Aufgabe im Detail: Ziehen Sie jede Zeile heraus, in der die Zeichenfolge „beside“ vorkommt, und geben Sie diese Zeilen vollständig wieder.
· · · · ·
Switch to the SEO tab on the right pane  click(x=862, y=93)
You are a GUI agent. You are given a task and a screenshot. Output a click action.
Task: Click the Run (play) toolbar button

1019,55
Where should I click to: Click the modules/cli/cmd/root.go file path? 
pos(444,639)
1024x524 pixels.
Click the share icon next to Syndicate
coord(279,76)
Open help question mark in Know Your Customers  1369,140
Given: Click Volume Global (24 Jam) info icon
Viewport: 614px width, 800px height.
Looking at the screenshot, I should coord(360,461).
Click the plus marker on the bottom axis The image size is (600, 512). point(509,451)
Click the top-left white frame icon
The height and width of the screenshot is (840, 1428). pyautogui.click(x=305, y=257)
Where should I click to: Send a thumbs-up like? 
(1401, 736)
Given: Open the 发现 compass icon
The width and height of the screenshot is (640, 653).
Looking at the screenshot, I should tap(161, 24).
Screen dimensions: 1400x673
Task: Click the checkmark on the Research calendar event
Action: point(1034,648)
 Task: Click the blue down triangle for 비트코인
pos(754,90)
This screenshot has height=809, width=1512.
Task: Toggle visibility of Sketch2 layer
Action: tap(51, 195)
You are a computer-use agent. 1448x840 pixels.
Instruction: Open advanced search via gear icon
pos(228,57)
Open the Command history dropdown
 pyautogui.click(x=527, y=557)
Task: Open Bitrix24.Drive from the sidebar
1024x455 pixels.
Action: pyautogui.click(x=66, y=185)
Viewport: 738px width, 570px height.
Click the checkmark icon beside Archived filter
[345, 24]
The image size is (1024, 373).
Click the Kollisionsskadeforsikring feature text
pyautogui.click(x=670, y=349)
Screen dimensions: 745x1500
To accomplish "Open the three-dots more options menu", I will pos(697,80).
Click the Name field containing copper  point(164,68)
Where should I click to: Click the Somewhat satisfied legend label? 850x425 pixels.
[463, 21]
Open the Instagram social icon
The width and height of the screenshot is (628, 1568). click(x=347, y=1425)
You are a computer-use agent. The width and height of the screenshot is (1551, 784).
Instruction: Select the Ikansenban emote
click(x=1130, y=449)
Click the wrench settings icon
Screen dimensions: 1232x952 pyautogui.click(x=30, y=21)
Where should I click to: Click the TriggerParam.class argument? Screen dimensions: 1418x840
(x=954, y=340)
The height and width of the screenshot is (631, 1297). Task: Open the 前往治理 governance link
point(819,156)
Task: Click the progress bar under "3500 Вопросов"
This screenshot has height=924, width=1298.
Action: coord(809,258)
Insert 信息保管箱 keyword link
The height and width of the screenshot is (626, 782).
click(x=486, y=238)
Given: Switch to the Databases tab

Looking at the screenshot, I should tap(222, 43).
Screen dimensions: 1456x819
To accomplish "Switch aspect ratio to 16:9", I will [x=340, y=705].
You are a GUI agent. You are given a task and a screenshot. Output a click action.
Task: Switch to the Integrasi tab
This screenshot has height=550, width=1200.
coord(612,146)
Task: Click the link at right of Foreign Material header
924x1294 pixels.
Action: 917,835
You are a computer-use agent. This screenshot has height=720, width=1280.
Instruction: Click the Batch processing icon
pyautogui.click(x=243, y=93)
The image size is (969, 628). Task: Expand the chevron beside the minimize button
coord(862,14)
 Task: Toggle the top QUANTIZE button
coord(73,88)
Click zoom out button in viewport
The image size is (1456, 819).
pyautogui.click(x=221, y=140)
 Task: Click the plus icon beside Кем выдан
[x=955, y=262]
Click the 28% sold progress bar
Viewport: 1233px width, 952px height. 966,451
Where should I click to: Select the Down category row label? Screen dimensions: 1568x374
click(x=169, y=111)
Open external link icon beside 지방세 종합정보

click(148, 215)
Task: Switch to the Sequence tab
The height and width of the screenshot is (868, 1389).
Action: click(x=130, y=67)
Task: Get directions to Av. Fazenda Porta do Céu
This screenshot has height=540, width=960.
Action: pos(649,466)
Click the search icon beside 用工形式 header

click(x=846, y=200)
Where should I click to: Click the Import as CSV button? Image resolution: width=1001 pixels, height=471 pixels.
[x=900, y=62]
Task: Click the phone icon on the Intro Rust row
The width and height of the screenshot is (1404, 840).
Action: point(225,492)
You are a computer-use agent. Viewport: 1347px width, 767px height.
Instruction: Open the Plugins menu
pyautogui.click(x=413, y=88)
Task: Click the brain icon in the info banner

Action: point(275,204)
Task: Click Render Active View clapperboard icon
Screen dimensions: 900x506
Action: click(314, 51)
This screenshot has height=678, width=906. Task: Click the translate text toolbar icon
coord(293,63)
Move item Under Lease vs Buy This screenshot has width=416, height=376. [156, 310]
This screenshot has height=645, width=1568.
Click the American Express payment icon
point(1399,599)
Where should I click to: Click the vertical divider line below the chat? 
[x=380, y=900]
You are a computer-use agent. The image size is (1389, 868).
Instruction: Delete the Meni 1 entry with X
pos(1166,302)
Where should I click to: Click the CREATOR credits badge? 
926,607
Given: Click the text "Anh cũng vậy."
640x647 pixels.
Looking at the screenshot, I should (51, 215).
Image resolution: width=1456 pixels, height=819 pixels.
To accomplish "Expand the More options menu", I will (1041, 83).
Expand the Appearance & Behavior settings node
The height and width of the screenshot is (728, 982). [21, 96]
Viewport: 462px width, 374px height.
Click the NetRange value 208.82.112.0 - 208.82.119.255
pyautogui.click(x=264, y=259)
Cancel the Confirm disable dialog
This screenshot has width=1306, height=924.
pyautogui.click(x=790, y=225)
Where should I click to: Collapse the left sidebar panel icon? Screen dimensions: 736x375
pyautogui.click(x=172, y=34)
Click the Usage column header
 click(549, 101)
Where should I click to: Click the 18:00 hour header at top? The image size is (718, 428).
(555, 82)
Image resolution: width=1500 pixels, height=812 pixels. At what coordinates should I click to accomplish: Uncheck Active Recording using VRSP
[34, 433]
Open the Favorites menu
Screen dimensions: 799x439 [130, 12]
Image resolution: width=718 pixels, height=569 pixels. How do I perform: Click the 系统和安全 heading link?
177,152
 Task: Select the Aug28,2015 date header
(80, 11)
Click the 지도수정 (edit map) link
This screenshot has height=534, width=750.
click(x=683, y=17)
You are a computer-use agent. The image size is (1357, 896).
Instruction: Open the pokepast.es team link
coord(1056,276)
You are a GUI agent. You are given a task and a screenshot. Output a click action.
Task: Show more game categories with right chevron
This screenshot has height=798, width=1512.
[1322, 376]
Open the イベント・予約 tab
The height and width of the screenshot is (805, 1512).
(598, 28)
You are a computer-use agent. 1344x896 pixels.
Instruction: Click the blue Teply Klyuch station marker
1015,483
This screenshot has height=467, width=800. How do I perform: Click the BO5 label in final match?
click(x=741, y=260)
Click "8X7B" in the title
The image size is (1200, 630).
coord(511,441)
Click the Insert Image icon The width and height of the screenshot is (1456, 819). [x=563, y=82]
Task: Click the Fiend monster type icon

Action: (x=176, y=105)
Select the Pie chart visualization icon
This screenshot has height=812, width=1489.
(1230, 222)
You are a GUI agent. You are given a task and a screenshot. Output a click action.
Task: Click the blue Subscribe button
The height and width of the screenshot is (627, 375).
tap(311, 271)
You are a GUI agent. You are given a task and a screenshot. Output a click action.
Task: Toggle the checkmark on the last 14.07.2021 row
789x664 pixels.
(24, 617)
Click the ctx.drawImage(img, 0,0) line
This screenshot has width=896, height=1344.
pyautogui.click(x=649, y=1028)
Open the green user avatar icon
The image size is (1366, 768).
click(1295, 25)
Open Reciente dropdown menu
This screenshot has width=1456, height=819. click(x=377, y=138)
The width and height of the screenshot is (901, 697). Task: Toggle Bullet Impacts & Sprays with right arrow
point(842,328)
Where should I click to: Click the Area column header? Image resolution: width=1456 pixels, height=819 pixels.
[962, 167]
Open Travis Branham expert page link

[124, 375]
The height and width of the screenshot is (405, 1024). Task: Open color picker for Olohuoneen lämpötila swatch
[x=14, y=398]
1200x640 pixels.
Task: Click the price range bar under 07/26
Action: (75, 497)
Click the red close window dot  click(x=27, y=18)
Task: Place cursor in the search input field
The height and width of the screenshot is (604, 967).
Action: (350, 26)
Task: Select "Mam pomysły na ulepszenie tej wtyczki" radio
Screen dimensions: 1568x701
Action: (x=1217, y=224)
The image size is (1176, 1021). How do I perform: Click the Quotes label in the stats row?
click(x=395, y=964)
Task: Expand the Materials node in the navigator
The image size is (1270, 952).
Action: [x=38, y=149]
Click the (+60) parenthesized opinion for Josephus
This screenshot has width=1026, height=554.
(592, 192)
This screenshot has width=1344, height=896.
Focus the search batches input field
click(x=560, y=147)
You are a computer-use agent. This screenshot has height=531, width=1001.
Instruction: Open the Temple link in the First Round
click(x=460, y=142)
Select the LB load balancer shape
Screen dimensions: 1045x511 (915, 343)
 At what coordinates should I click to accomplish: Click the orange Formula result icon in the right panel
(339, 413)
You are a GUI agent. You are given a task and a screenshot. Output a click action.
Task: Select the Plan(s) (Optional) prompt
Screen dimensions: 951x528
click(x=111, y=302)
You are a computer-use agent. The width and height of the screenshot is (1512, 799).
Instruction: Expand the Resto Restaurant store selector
· · · · ·
Lösung der Aufgabe:
Click the checkmark icon beside Archived filter
The image size is (969, 628). Task: Expand the chevron beside the minimize button
 Task: Click the plus icon beside Кем выдан
Open external link icon beside 지방세 종합정보
Click the search icon beside 用工形式 header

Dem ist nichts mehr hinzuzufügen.